La cause est entendue : comme le déclare avec résignation le commissaire priseur Arnaud Oliveux à propos de la cote vertigineuse de Kaws, street artist ayant atteint 14,7 millions de dollars chez Sotheby's pour une petite pièce fabriquée à partir de l'illustration d'un disque des beatles, « il bénéficie d'un potentiel d'acheteurs énorme, venus d'horizons très divers, totalement décomplexés, n'ayant que faire des règles du marché classique. Il est le symbole de cette nouvelle consommation de l'art contemporain, boostée par un marché de plus en plus globalisé (...) Peu importe si les pièces sont en nombre illimité. Les gens veulent des images facilement identifiables par tous. Et cela va dans le sens d'une uniformisation de la société actuelle et de son goût »(Le Figaro, 2 octobre 2020). Etant bien entendu que ces « gens » (ceux qui s'amusent à dépenser plusieurs millions de dollars pour une image stéréotypée) ont deux points communs : 1°) Ils sont incultes et se moquent de l'esthétique ; 2°) Ils sont milliardaires et pratiquent le jeu dit de « l'art contemporain » lequel, pour ce qui les concerne, n'a rien à voir avec l'art tout court.
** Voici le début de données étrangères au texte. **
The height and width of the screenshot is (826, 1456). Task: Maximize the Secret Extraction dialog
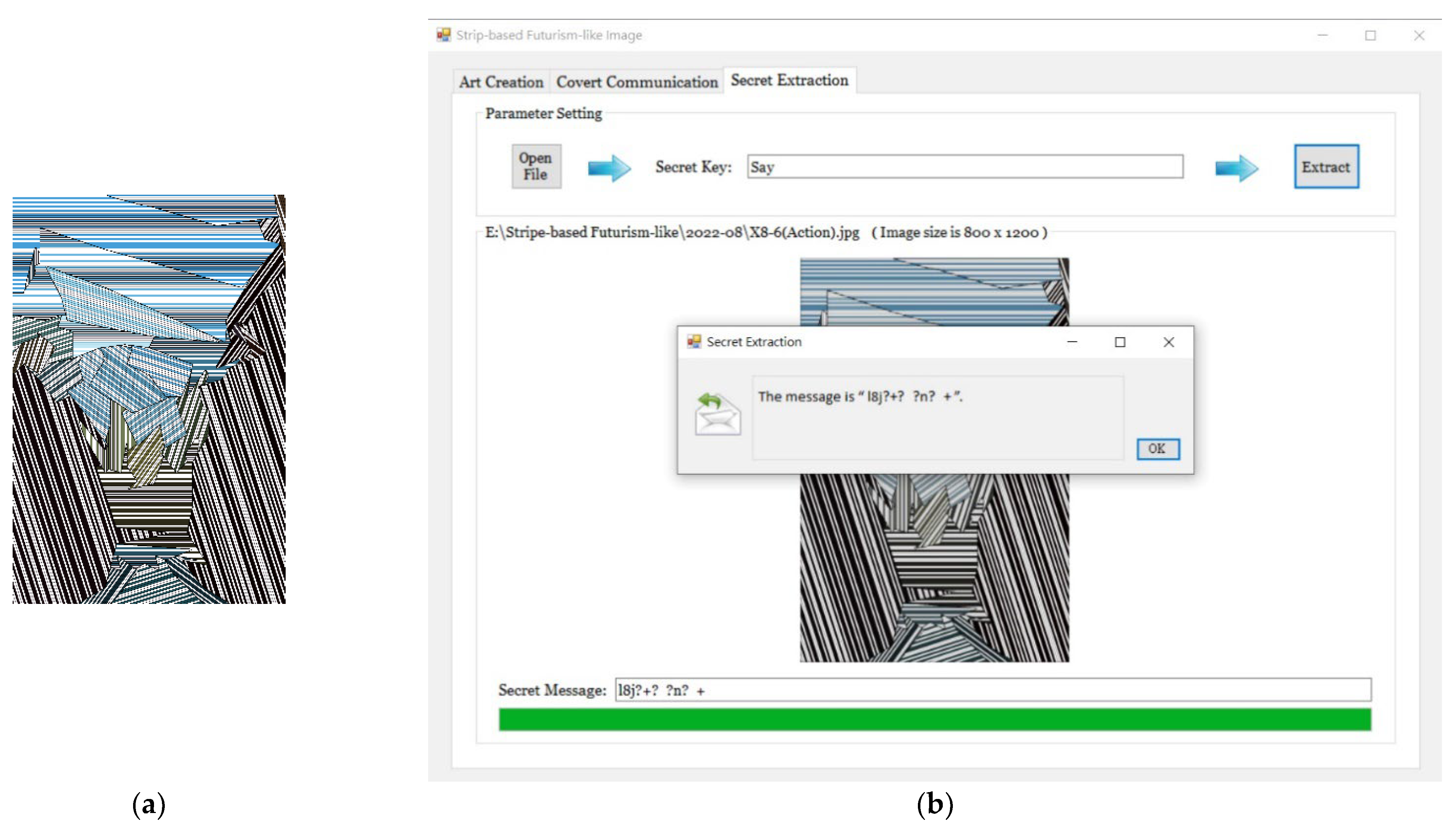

Cette réalité de notre temps est absolument étrangère à une autre réalité, celle des nombreux ateliers dans lesquels des artistes (et non des spécialistes du marketing) conçoivent et réalisent des choses que Maurice Merleau-Ponty appelait des objets esthétiques. La galerie Schumm-Braunstein à Paris vient d'en donner un exemple avec une exposition de chantalpetit (elle écrit son nom sans majuscule en un seul mot), créatrice exceptionnelle qui aborde aussi bien la peinture, la sculpture, la vidéo ou la performance, dans tous les formats et toutes les techniques avec une faim d'expression jamais apaisée (mais elle n'est pas « expressionniste »). Le principal caractère de ses multiples expériences, c'est la présence de ce que l'on peut appeler l'effet de beauté. Ainsi par exemple, dans la série Palmyre, commencée en 2015 lors de l'annonce bouleversante pour elle de la destruction de la cité, chantalpetit a réalisé des petites ruines en sel rose de l'Himalaya. Ces ruines sont devenues des architectures organiques d'une extrême fragilité procurant la sensation physique d'une chute imminente et suscitant « presque un petit vertige » dit l'artiste. Ici se produit exactement le même phénomène que dans les grandes huiles sur toile, par exemple celles de la série récente des Astres : chaque oeuvre joue le rôle d'un signal.
Les signaux de chantalpetit ne s'adressent ni à la volonté pour l'avertir, ni à l'intelligence pour l'instruire ; ils montrent, et au-delà de ce qu'ils montrent en fait si peu (une constellation pailletée, un caméléon...), ils désignent essentiellement eux-mêmes. Car s'il y a des éléments du « réel » dans son oeuvre, elle ne prétend surtout pas l'imiter, ce réel, mais elle se mesure à lui pour le refaire. Elle nous suggère que son signal, en tant qu'objet esthétique, n'est pas au service du monde mais au principe d'un monde qui lui est propre. On peut dire cela de tous les artistes authentiques (ils existent, mais le plus souvent le système actuel les empêche d'être visibles). Chez eux, comme chez chantalpetit, l'objet esthétique semble s'exclure du réel, il ne peut nous engager dans son monde qu'en nous détournant du monde. Mais, d'une part, il ne faut pas que notre perception sombre dans le rêve, et il n'y a de perception que si nous sommes encore au monde ; d'autre part l'objet esthétique lui-même, ce petit Palmyre ou ce caméléon, doit être réel pour s'imposer à nous et nous entraîner dans ce monde qu'il nous offre, qui est son éblouissante signification. chantalpetit fait partie de ces artistes capables de faire sourdre de leurs inventions sans cesse renouvelées un effet de beauté. Il me semble que, par les temps qui courent, ce n'est pas rien.